* [Assignment]
No pictures go in the copy. Restate, word for word, each line from the one containing "Task: Enable common" through the last line below.

* [Records shown]
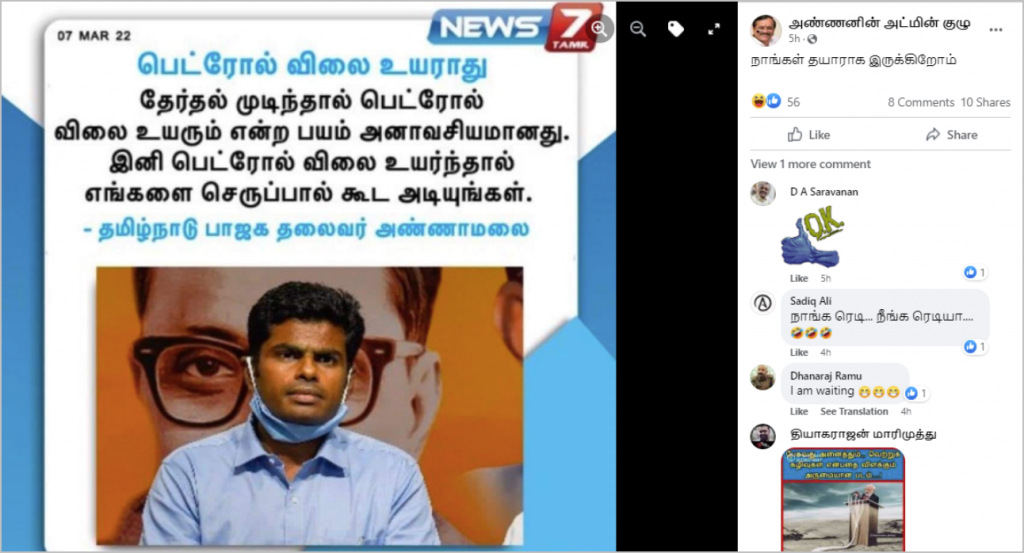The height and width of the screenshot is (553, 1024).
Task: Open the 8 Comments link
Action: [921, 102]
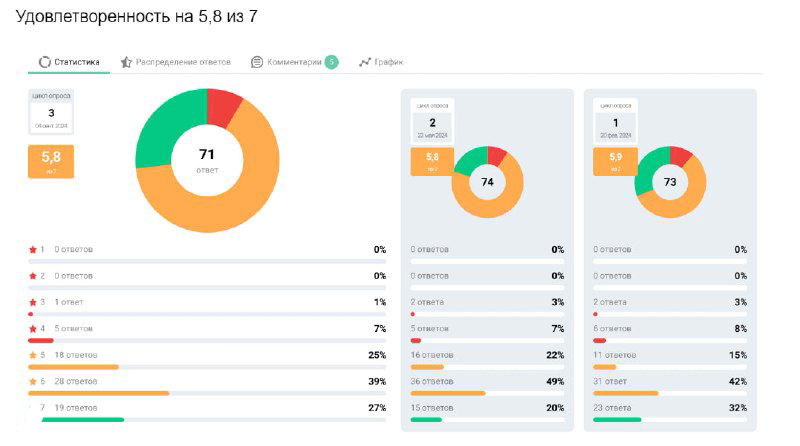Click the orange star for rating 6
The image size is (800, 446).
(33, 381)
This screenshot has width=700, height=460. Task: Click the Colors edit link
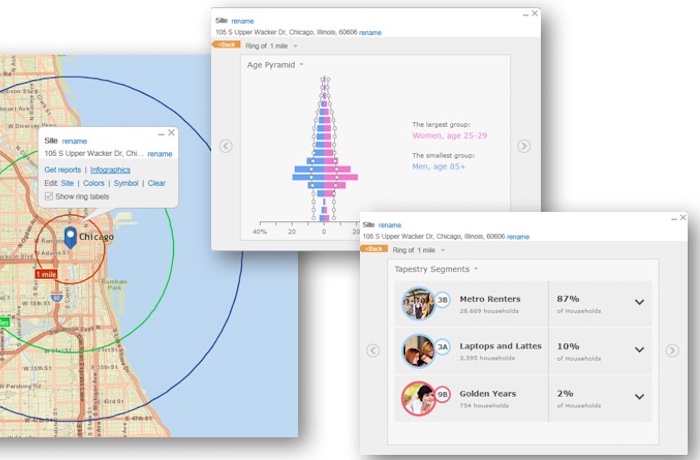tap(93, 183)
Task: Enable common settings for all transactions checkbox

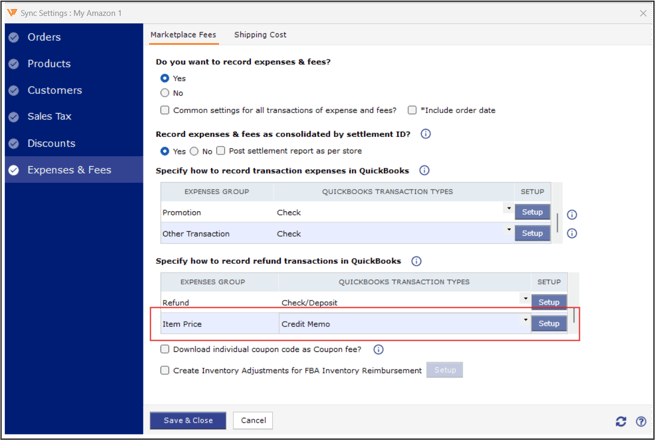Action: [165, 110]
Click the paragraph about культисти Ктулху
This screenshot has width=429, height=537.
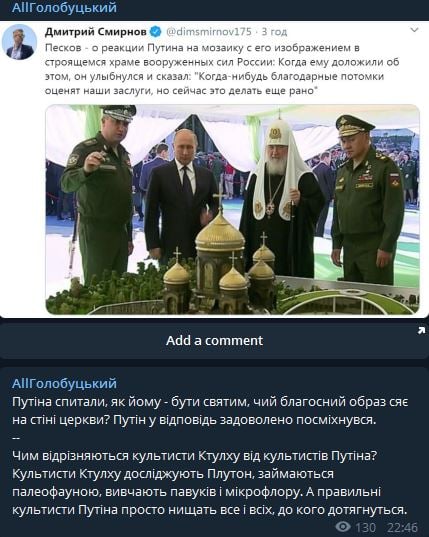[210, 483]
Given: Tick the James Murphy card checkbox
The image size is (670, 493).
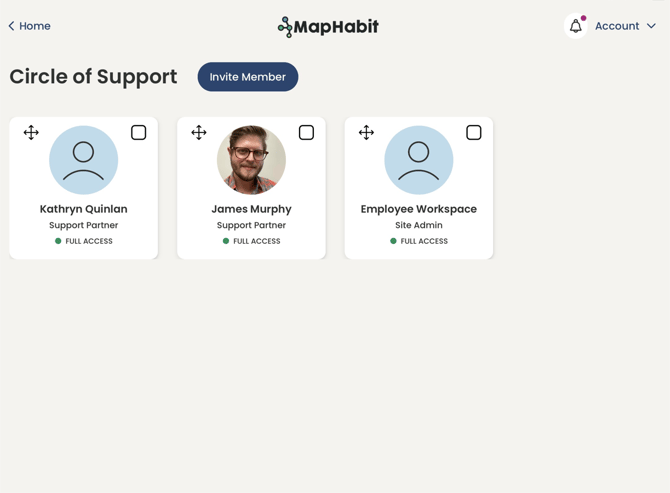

* [Solution for this exercise]
Task: Enable common settings for all transactions checkbox

Action: [165, 110]
Click the paragraph about культисти Ктулху
This screenshot has width=429, height=537.
[210, 483]
Given: Tick the James Murphy card checkbox
The image size is (670, 493).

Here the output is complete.